Na początek muszę Wam serdecznie podziękować za Wasze słowa współczucia i otuchy pozostawione pod poprzednim postem.
Każda śmierć jest tragedią dla najbliższych osób, niestety ci, którzy zostają muszą nadal żyć swoim życiem. Czas goi rany, smutek z czasem przemija, a po każdej, najczarniejszej nawet nocy wstaje nowy dzień.
Czas więc wracać do haftów 😉
W poprzednim poście pokazywałam ukończoną metryczkę. Miałam wyhaftować tylko napisy, ale jakoś nie mam weny do wyszukania pasującego alfabetu. Odłożyłam więc ją chwilowo, czekając na wenę.

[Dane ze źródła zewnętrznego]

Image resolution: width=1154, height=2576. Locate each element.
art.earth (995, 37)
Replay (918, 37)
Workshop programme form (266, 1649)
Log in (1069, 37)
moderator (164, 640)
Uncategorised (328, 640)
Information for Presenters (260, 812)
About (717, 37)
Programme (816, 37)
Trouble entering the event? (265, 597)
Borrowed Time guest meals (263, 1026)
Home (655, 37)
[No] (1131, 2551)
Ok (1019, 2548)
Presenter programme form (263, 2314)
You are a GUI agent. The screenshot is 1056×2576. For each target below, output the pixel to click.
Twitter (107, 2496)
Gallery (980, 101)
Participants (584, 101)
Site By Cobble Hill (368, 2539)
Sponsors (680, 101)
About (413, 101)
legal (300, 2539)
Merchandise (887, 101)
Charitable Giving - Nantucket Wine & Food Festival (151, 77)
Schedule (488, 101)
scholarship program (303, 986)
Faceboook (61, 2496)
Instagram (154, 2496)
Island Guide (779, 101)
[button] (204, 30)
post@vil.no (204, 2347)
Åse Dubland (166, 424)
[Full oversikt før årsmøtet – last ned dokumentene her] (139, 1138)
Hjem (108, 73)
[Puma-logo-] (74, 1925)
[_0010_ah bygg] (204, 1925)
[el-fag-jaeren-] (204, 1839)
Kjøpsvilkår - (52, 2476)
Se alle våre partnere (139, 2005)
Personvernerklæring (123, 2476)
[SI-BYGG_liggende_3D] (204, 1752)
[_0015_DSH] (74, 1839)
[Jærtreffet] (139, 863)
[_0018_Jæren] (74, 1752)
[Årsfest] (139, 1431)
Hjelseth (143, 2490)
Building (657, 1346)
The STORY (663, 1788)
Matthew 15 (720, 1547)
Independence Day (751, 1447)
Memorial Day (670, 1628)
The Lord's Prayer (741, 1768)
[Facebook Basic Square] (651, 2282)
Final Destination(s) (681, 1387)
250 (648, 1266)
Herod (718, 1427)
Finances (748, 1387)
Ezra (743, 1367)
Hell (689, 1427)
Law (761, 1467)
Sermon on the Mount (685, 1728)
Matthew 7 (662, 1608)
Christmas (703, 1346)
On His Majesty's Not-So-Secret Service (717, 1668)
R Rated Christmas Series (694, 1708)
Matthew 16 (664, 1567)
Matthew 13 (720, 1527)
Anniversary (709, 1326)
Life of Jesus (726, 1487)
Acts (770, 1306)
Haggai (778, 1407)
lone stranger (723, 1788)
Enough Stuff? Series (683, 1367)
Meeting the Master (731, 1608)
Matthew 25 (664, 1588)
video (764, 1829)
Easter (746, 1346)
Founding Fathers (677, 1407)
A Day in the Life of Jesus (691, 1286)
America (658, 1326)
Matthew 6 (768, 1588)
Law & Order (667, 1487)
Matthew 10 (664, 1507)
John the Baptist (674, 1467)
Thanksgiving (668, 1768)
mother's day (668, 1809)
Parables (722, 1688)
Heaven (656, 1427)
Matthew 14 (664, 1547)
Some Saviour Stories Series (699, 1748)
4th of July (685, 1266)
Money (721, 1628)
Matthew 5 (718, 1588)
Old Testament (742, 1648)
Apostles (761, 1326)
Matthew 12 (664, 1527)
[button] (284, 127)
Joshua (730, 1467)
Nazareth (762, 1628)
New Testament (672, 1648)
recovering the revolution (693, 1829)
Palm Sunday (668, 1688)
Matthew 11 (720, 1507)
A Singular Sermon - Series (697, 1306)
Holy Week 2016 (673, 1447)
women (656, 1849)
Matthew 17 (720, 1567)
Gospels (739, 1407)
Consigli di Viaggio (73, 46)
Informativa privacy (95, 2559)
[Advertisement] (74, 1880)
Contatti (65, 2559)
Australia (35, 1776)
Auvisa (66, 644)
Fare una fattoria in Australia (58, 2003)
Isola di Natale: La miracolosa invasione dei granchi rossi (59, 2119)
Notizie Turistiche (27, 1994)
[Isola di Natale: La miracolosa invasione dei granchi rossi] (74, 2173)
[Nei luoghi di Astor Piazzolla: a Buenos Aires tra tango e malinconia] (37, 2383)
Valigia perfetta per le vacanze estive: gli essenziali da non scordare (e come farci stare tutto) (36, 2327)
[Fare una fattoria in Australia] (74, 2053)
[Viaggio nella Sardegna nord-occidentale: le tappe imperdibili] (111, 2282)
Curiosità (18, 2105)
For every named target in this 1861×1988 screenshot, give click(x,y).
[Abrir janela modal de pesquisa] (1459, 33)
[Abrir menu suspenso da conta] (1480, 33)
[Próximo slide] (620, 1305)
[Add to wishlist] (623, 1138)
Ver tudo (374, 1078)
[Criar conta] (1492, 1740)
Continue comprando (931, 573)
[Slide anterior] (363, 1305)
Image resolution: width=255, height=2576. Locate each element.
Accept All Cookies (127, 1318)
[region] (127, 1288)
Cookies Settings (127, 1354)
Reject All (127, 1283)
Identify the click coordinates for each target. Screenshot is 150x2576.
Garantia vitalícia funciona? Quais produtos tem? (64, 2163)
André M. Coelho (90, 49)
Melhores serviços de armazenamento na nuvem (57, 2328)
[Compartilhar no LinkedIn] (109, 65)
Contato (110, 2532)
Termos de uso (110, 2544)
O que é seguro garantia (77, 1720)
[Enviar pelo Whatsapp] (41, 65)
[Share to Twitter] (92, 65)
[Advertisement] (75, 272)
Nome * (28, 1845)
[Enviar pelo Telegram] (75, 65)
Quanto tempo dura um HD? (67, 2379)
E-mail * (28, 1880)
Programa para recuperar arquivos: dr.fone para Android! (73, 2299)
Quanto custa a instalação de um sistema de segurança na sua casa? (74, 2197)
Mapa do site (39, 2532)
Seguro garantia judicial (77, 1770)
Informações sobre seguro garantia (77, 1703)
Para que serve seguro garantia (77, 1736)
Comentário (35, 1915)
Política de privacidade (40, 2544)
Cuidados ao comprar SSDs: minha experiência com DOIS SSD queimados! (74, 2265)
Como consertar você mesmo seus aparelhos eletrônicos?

Wróciłam do Miśka z niebieskimi kwiatkami, którego udało mi się ukończyć w piątek:
Zaraz też zaczęłam haftować kolejnego Miśka, bo już pisałam, że będą to prezenty na zakończenie przedszkola. Tyle miałam drugiego Miśka do dzisiejszego poranka:
Dziś była bardzo spokojna niedziela i miałam duuuużo czasu na hafciki. Pogoda za oknem nie zachęcała do spacerów – było na przemian słońce i deszcz, a do tego ziiiiimno. Siadłam więc do porannej kawy z tamborkiem w ręku i oto rezultat:
Tyle udało mi się zrobić w jeden dzień, bez przekładania tamborka 🙂
Jutro u nas Tweede Pinksterdag czyli drugi dzień Zielonych Świątek – dzień wolny od pracy. Zero stresu, że ktoś idzie do pracy/szkoły i trzeba posiłki robić na konkretną godzinę. Pogoda zapowiada się podobna do dzisiejszej więc jest szansa na to, że Miśka jutro skończę 😉
Napisy oraz pranie i oprawianie Miśków zostawiam sobie na koniec.
Jeszcze raz dziękuję za odwiedziny oraz za pozostawione komentarze.